Friday, October 21, 2005

Hard travelin'

In the wake of alarming press stories always comes the anti-alarming press stories ranting about "scaremongering." Sometimes legit, sometimes suspect. The World Tourism Organisation has provided us their public health expertise, warning governments and media to avoid "unnecessary scaremongering" (as opposed to necessary scaremongering?).

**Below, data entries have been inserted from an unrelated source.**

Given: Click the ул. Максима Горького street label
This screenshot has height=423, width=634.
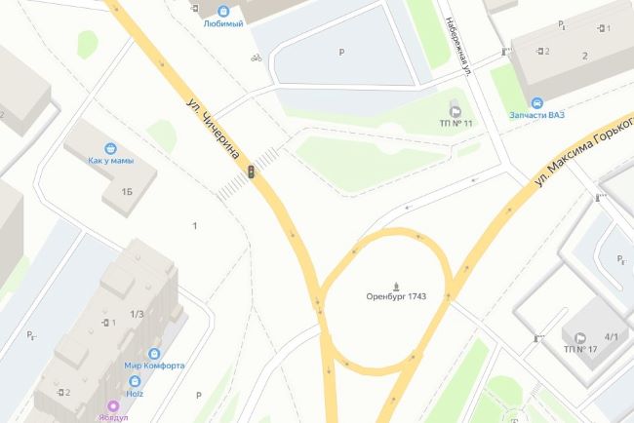Looking at the screenshot, I should click(x=582, y=152).
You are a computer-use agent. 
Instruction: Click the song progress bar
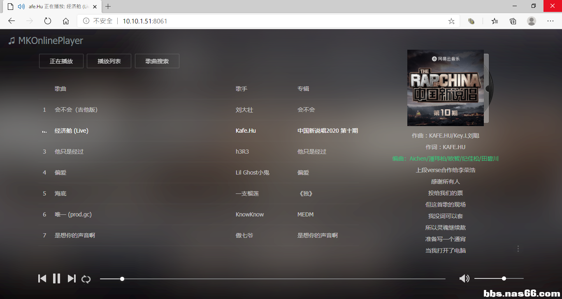272,279
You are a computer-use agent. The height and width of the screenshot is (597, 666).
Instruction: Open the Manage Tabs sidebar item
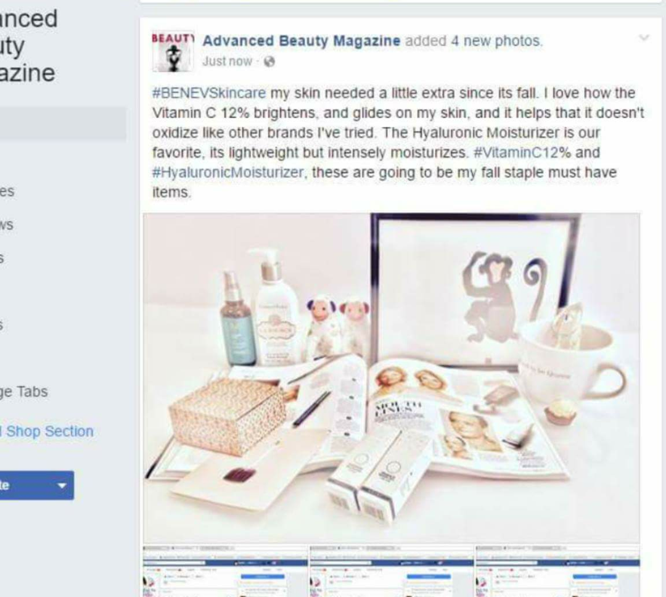coord(24,392)
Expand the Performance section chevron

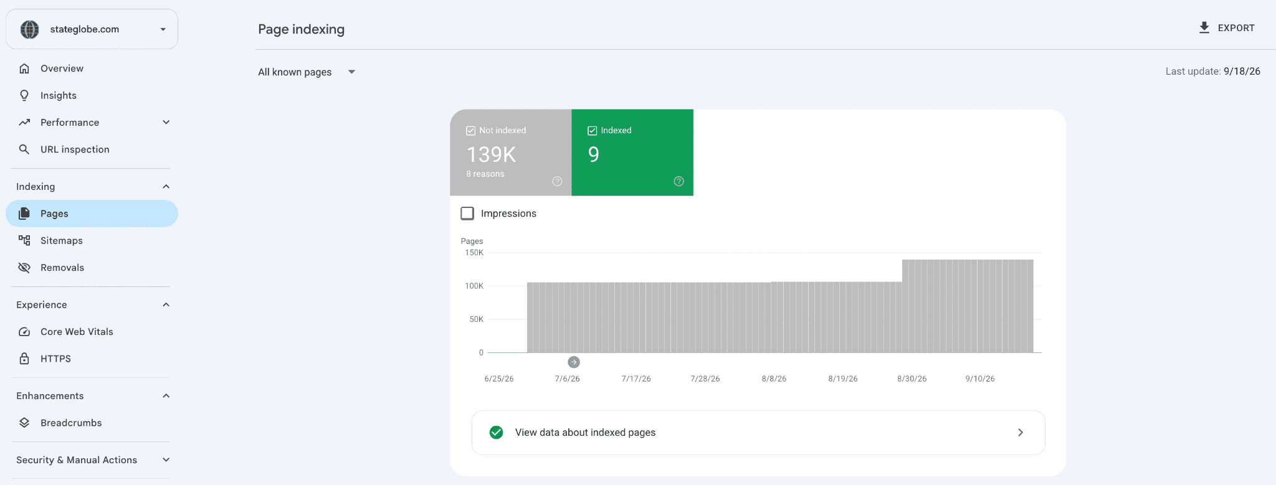click(x=166, y=123)
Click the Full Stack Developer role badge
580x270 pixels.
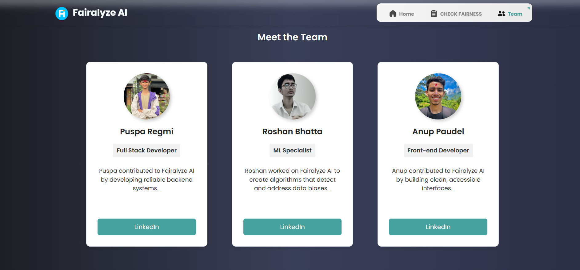coord(147,151)
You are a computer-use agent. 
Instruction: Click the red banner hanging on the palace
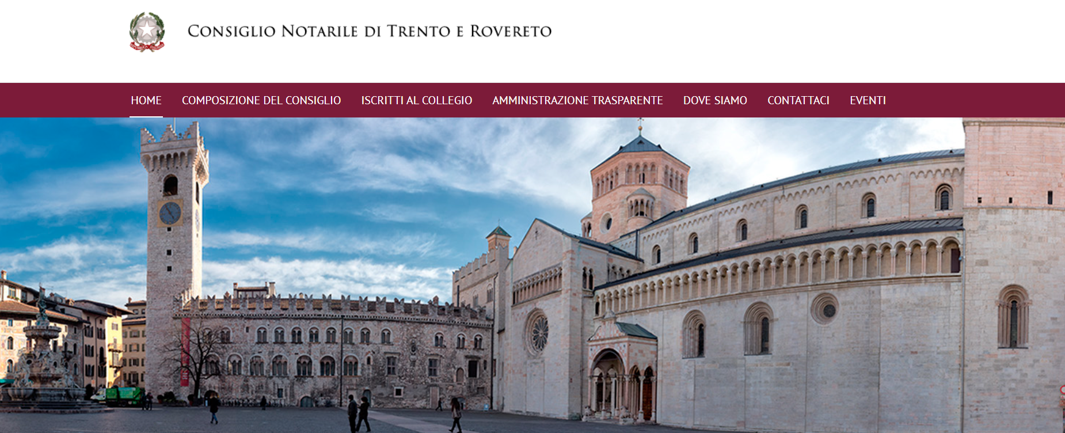click(185, 351)
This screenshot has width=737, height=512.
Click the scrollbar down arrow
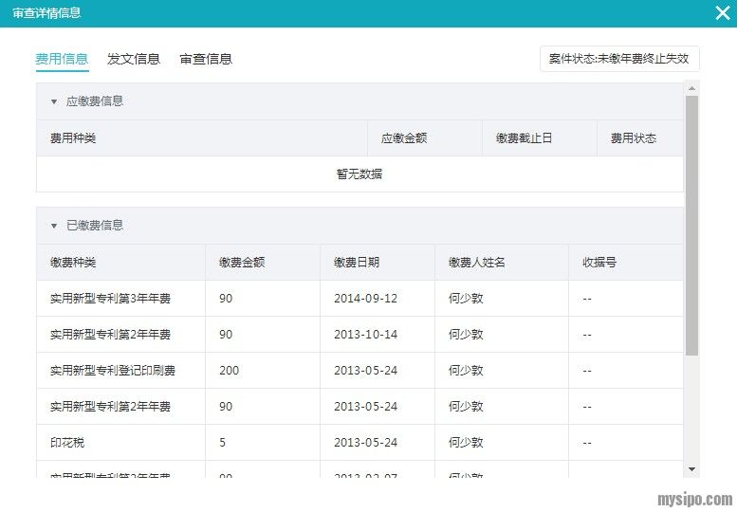click(x=691, y=468)
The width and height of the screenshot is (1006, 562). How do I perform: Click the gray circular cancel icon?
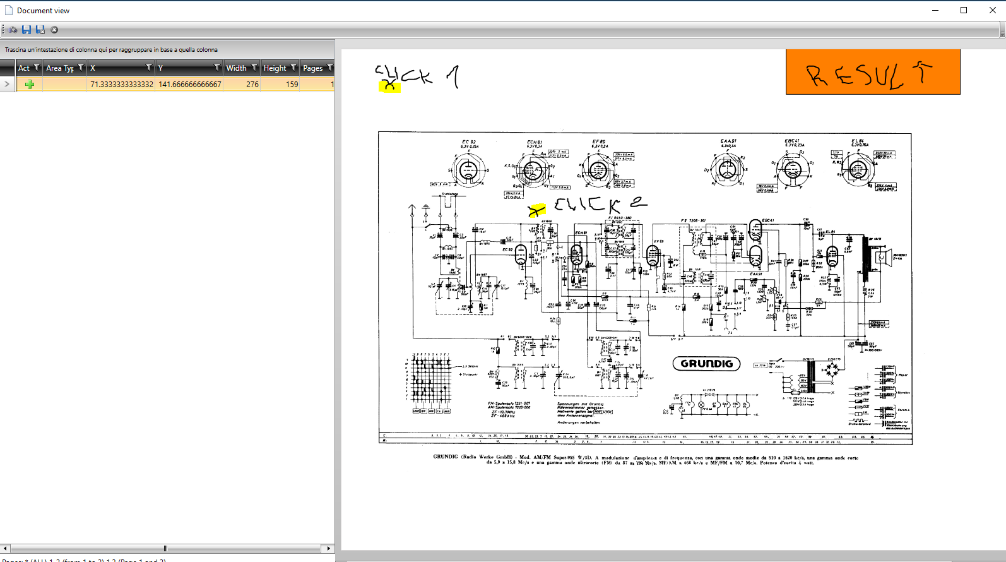[54, 30]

Unnecessary scaremongering risks "a sharp drop in international tourism."
"We must ensure that people are not deterred from travelling without good reason," said the Madrid-based agency, which will meet with the World Health Organisation shortly to discuss the looming threat to the industry.

"Unnecessary scaremongering can cause a sharp drop in tourism that squeezes the economies, especially those of developing nations and the incomes of millions of workers in this industry," warned WTO Secretary General Francesco Frangialli in a statement.

[snip]

"We know that the avian flu epidemic is very likely to happen, but not what regions it could hit or for how long. But we do know from our previous experience with SARS that its effect on tourism could be substantial," he added. (AFP)
Um. Sr. Frangialli. Influenza isn't SARS. It won't stay put "in a region." If a pandemic happens, your industry will take a hit. A big hit. Plan for it. If it doesn't happen, you'll be ahead.

But complaining about scaremongering will get you nowhere. And it makes you sound bad.